Living in the Past.
Today in my quiet time, I was taken back by a verse of scripture which spoke directly into my mind, from an event that happened around 20 years ago. It was a powerful verse and a powerful time in my life where supernatural activity occurred and changed me...hugely. The event now isnt that important to speak of, and I wont write about it, for its not a thing you write about in a blog, its a thing you treasure in your heart and sometimes speak about if the timing is right, however, this verse from Hebrews 1, just caused me to stop in my tracks and reflect on my life and where I am at these days. Also, where I want to be at.
I don’t know about you, but for me...I dont really want to be a Christian who lives in the past.
Our lives, are shaped by events in our lives, things happen to us, around us, through us..that affect who we are. Some of these events literally change the course of where we are headed. That is sometimes a good thing, and sometimes it isnt.
For instance, sin...can change the course of your life. Not such a good idea.
But also a decision to follow Jesus ..can change the course of your life. That is a good idea.

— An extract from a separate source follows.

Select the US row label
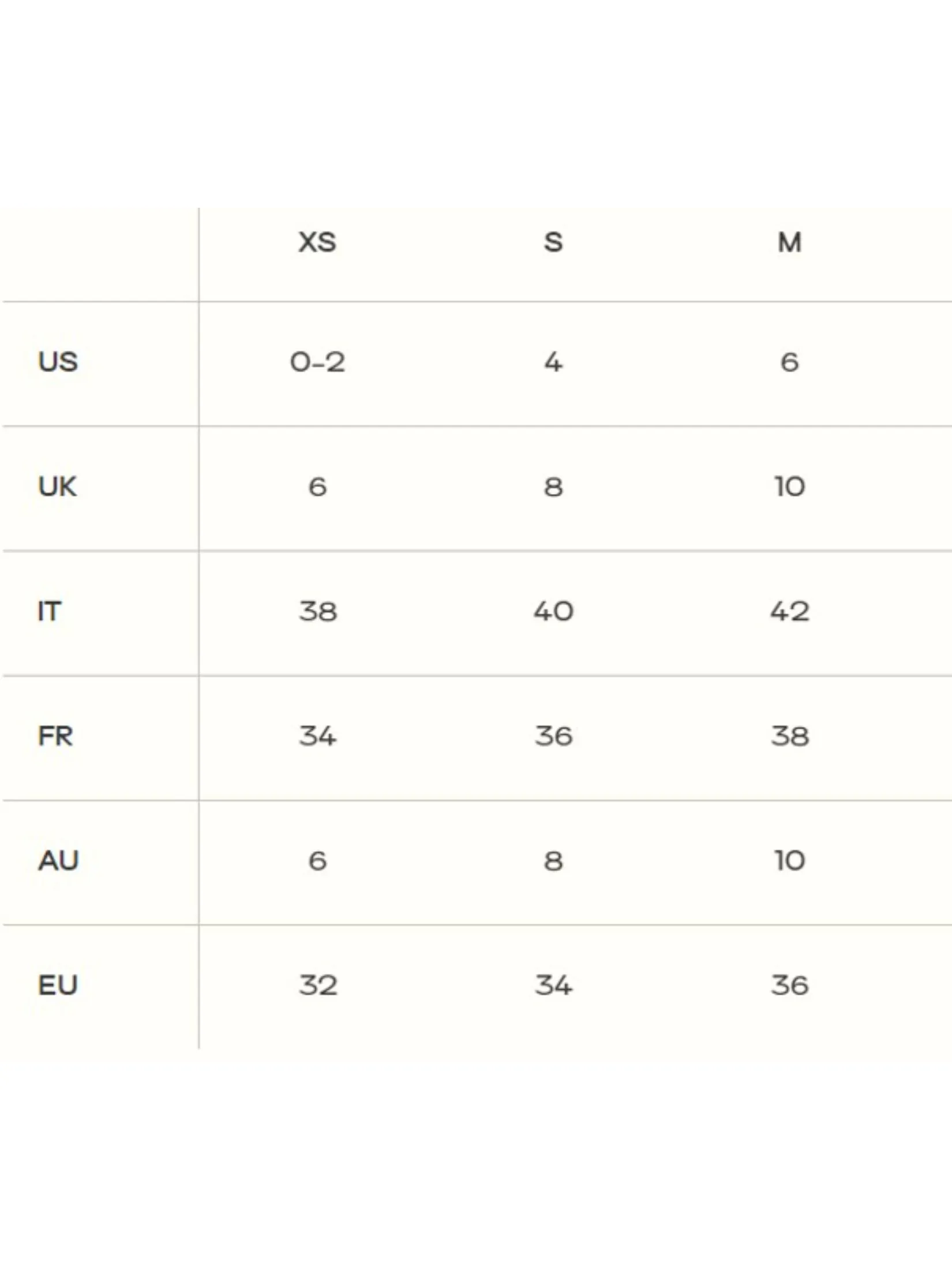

This event I allude to, was one of those events which blew me out of the water and changed me, but as I read this verse again today, it occurred to me that I dont want to live my life based on something that happened 20 years ago, but rather I want to live my life with it being shaped by daily occurrences of God activity in my life. The new thing He is doing. Every single day. I am unsure it is like that right now. This must change... but can I change it ? And my answer is yes, for me, and for you also.
Its all about what I am trusting Him and believing Him to do in my life each day. How I am praying, what I am learning/reading etc. Am I walking closely enough with Him for Him todo the miraculous in my life each day ?

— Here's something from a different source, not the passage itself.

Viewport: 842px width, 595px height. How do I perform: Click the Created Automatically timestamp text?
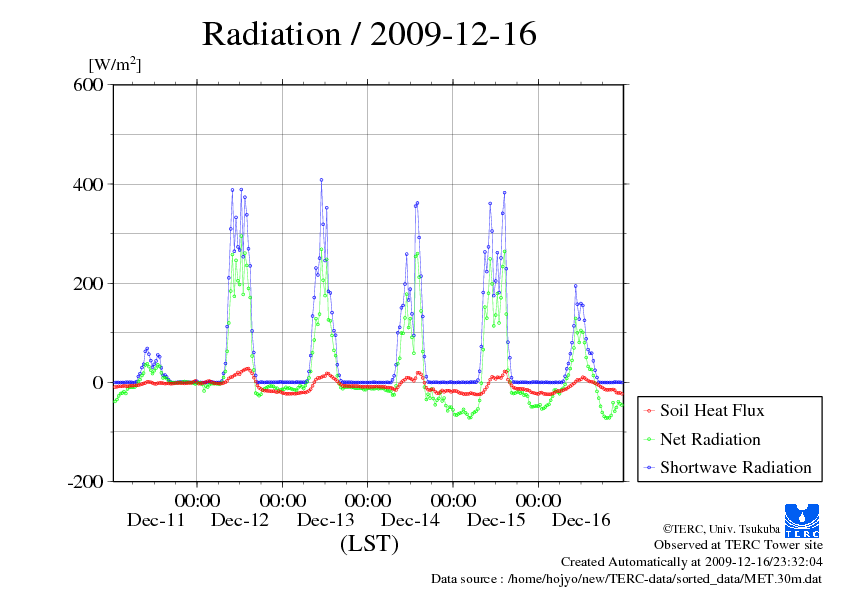click(x=691, y=562)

Everyone of us, have had activity in our life which has changed the course of our life for one way or the other... whether its the birth of a child, a marriage, a rotten relationship, abuse, wealth, poverty, a career, a calling... a ministry or when we discovered who Jesus was, or when we turned our back to Him, all these and way more have changed us, one way or the other.
I personally have had many supernatural experiences and each and every one of them has blown me out of the water in my faith and belief and what I might trust God for.
But I want to live my life on and in the here and now, and look to God for the new thing He wants to do in me today. I love it, that in my mind I have memories of awesome and amazing God activity that tweaked my life direction. But I also confess I also have many memories of activity that has done the exact opposite also. Activity which has pushed me back on to the broad road where everyone else walks. Not the narrow road where few journey, towards Jesus.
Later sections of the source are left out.